The present study has several limitations. First, this was a single-center cross-sectional study conducted at a rural Japanese national university. Second, the level of understanding of cognitive biases, system-related factors, and patient-related factors was measured on the day after the lecture in the present study. Therefore, it was not possible to measure their level of understanding of these factors with the same mock case question before the lecture. Third, medical students’ understanding of diagnostic errors was not assessed in the present study. Therefore, it is unclear to what extent they understood the definition of a diagnostic error and were able to explain its significance.

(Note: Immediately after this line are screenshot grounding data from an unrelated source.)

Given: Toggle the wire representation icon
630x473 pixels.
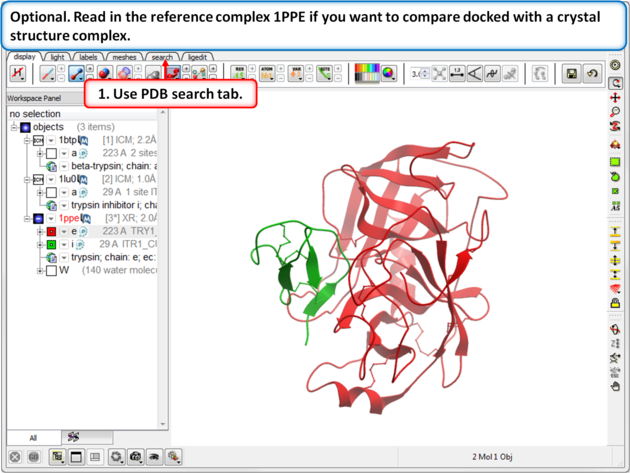Looking at the screenshot, I should (47, 74).
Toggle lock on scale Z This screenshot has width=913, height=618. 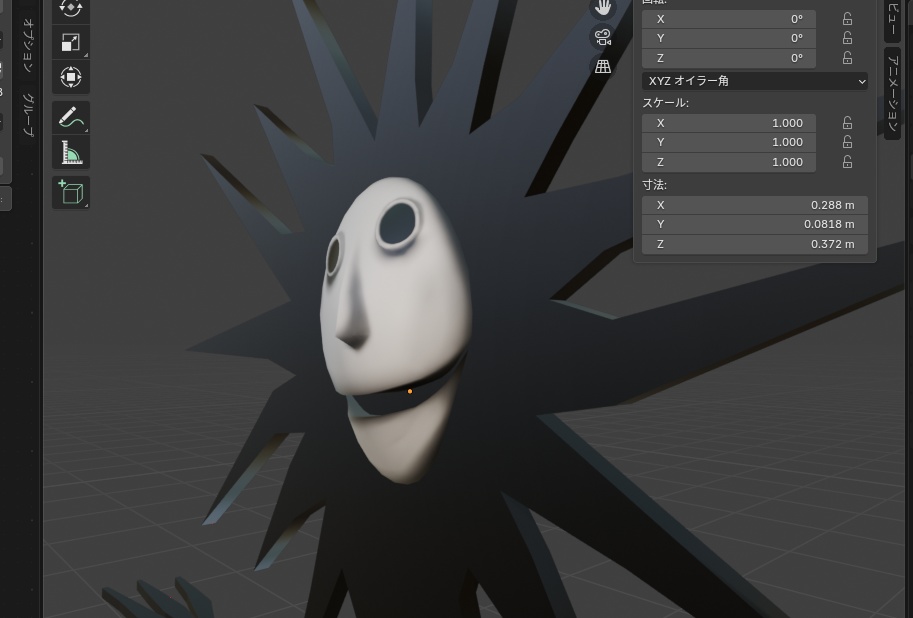(x=847, y=162)
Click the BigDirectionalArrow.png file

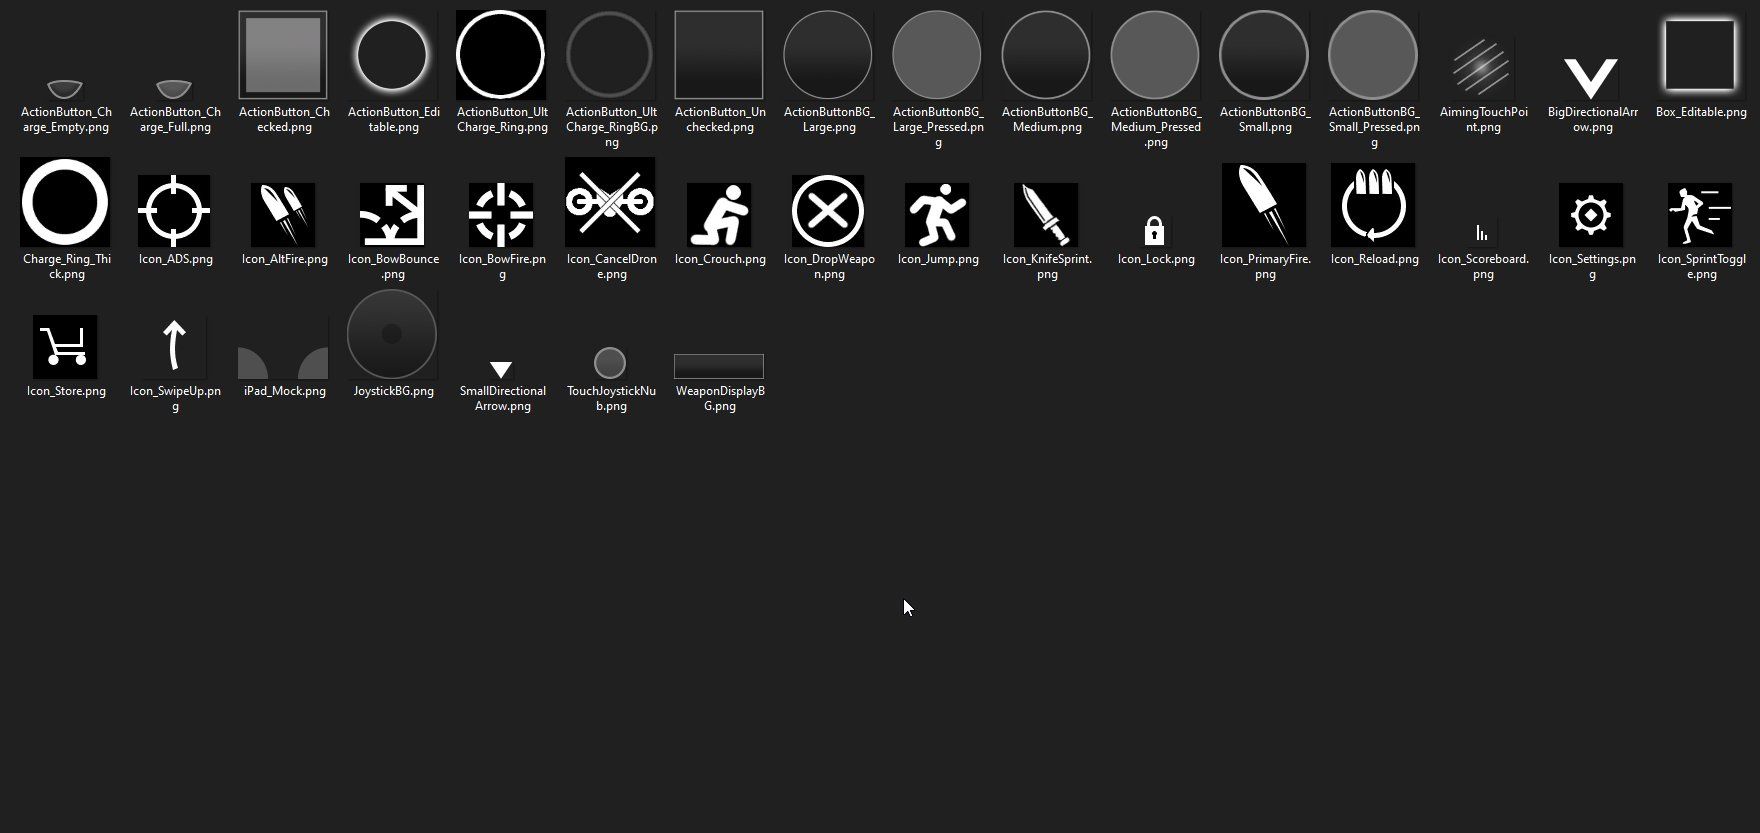(x=1591, y=78)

In addition, regarding the relationship between the recognition of diagnostic errors after the lecture and the number of responses to cognitive biases, system-related factors, and patient-related factors, the cause and effect may be reversed depending on the interpretation. Fourth, this study did not examine why the 60-minute lecture about diagnostic errors changed the perception of diagnostic errors in medical students. Fifth, we evaluated the change in medical students’ perception that making diagnostic errors is embarrassing by only using specific elements of the lecture. Therefore, different survey items may have produced different results. Finally, the questionnaire survey was administered just before and immediately after the start of the lecture, and it is unclear whether the medical students in the present study continued to learn about diagnostic errors after the lecture.
Conclusions
A 60-minute lecture on diagnostic errors could encourage medical students before clinical clerkship to consider the cognitive biases, system-related factors, and patient-related factors involved in diagnostic errors. Such lectures could also reduce the perception that making diagnostic errors is embarrassing or that doctors who make diagnostic errors should be blamed. In particular, gaining a better understanding of cognitive biases may further reduce the embarrassment associated with making diagnostic errors.